As God loves us in this gentle manner, we should also imitate this practice in loving our brothers and sisters and be very careful how we judge their faults, even in our thoughts, as our thoughts are broadcast on a band that does reach and affect them. Negative thoughts are in fact the polar opposite of praying for them and closer to cursing them. Most especially we should not be sharing our uninvited “insights” as to how they can be better people in truth and love, as the truth without love is often a weapon of the enemy. We should usually avoid trying to “correct” others, as most of us are woefully deluded in thinking we know how to love either God or our neighbours. If we have a sudden need to really straighten out a sinner, we should quickly find the closest mirror and let loose!
The best way to learn to love God whom we cannot see is to love our neighbors whom we encounter daily. This is why Christ ties these two commandments together as one commandment which is the chief commandment. There is the story of the seeker who went to the great elder in the desert seeking to see God. “Have you actually seen God?” he asked the elder. “O yes, many times replied the elder.” “Can you teach me to actually see God” asked the seeker. “Come with me” says the elder and off they go to knock on the door of a run down dilapidated dirty old hut. A grouchy looking old man came to the door, “What do you want?” he snarled at them. Pointing to the old man the elder said to his seeker friend “God.” To quote Mother Teresa of Calcutta, “The dying, the cripple, the mental, the unwanted, the unloved – they are Jesus in disguise,”

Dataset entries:

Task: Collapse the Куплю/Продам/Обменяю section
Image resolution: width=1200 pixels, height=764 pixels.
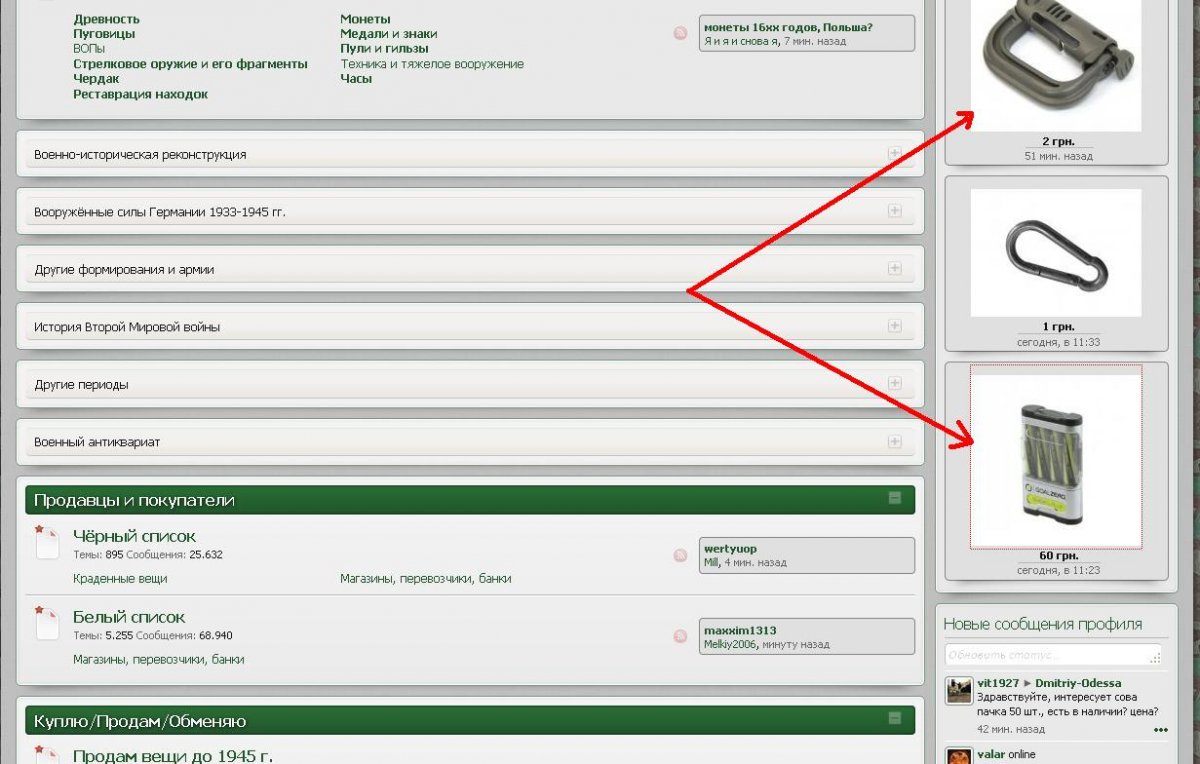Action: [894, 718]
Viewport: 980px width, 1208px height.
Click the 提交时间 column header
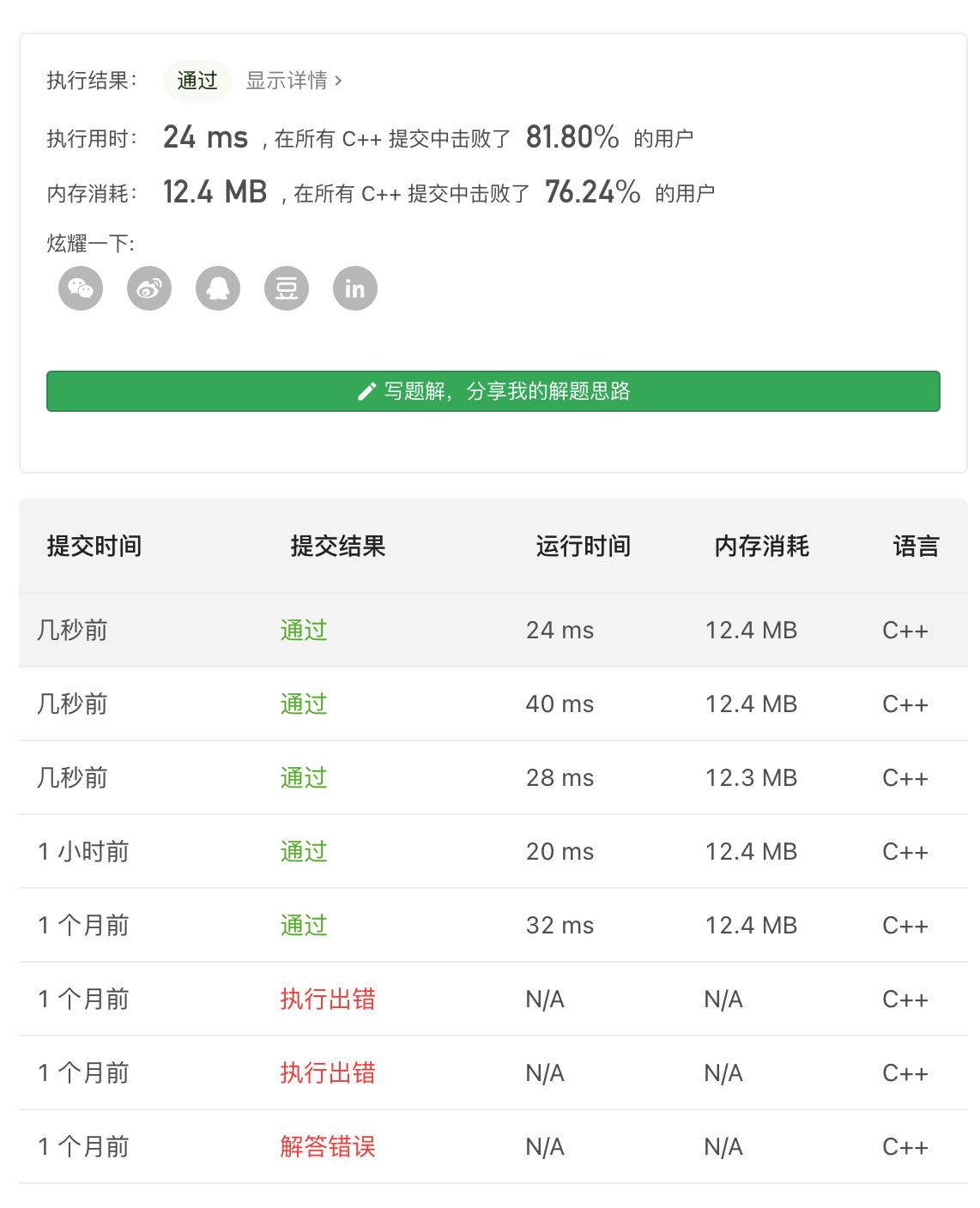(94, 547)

**WORK ITEM:** Quote the passage on loving God and neighbor, beginning at the words "As God loves" and stopping after "and let loose!".

**ANSWER BELOW:**
As God loves us in this gentle manner, we should also imitate this practice in loving our brothers and sisters and be very careful how we judge their faults, even in our thoughts, as our thoughts are broadcast on a band that does reach and affect them. Negative thoughts are in fact the polar opposite of praying for them and closer to cursing them. Most especially we should not be sharing our uninvited “insights” as to how they can be better people in truth and love, as the truth without love is often a weapon of the enemy. We should usually avoid trying to “correct” others, as most of us are woefully deluded in thinking we know how to love either God or our neighbours. If we have a sudden need to really straighten out a sinner, we should quickly find the closest mirror and let loose!